(Lines of data)
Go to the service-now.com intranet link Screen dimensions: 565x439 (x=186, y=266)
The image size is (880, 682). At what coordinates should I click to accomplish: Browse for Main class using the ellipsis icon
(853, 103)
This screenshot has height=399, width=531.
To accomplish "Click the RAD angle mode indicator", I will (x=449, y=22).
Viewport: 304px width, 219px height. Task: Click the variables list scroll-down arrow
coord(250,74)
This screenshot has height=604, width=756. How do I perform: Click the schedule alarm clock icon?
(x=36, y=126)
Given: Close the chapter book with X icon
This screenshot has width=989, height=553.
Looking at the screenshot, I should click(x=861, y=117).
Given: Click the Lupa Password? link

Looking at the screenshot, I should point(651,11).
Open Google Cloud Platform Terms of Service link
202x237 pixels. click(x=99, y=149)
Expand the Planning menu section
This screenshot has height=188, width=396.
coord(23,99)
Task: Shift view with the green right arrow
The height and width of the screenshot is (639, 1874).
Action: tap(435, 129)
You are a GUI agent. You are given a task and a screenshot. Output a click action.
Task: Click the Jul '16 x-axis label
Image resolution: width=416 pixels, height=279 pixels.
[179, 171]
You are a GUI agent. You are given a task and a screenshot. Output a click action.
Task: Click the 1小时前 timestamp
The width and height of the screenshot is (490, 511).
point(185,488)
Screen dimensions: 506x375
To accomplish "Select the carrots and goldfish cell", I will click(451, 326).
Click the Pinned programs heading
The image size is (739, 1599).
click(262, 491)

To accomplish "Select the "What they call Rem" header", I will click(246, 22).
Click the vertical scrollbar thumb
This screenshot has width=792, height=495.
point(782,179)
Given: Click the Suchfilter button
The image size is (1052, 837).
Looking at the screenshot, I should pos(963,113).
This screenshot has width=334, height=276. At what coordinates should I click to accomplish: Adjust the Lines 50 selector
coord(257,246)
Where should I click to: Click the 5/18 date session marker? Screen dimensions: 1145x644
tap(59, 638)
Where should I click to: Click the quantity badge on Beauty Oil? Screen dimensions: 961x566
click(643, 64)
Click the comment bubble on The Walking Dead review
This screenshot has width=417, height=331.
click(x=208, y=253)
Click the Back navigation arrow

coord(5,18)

* **EXERCISE BRIEF**: Rewrite the lines of data, replacing each occurrence of "Screen dimensions" with "Display size" and keeping every other character the same.

* **RESPONSE BELOW**:
Go to the service-now.com intranet link Display size: 565x439 (x=186, y=266)
The image size is (880, 682). At what coordinates should I click to accomplish: Browse for Main class using the ellipsis icon
(853, 103)
This screenshot has height=399, width=531.
To accomplish "Click the RAD angle mode indicator", I will (x=449, y=22).
Viewport: 304px width, 219px height. Task: Click the variables list scroll-down arrow
coord(250,74)
This screenshot has height=604, width=756. How do I perform: Click the schedule alarm clock icon?
(x=36, y=126)
Given: Close the chapter book with X icon
This screenshot has width=989, height=553.
Looking at the screenshot, I should click(x=861, y=117).
Given: Click the Lupa Password? link

Looking at the screenshot, I should point(651,11).
Open Google Cloud Platform Terms of Service link
202x237 pixels. click(x=99, y=149)
Expand the Planning menu section
This screenshot has height=188, width=396.
coord(23,99)
Task: Shift view with the green right arrow
The height and width of the screenshot is (639, 1874).
Action: tap(435, 129)
You are a GUI agent. You are given a task and a screenshot. Output a click action.
Task: Click the Jul '16 x-axis label
Image resolution: width=416 pixels, height=279 pixels.
[179, 171]
You are a GUI agent. You are given a task and a screenshot. Output a click action.
Task: Click the 1小时前 timestamp
The width and height of the screenshot is (490, 511).
point(185,488)
Display size: 506x375
To accomplish "Select the carrots and goldfish cell", I will click(451, 326).
Click the Pinned programs heading
The image size is (739, 1599).
click(262, 491)

To accomplish "Select the "What they call Rem" header", I will click(246, 22).
Click the vertical scrollbar thumb
This screenshot has width=792, height=495.
point(782,179)
Given: Click the Suchfilter button
The image size is (1052, 837).
Looking at the screenshot, I should pos(963,113).
This screenshot has width=334, height=276. At what coordinates should I click to accomplish: Adjust the Lines 50 selector
coord(257,246)
Where should I click to: Click the 5/18 date session marker? Display size: 1145x644
tap(59, 638)
Where should I click to: Click the quantity badge on Beauty Oil? Display size: 961x566
click(643, 64)
Click the comment bubble on The Walking Dead review
This screenshot has width=417, height=331.
click(x=208, y=253)
Click the Back navigation arrow

coord(5,18)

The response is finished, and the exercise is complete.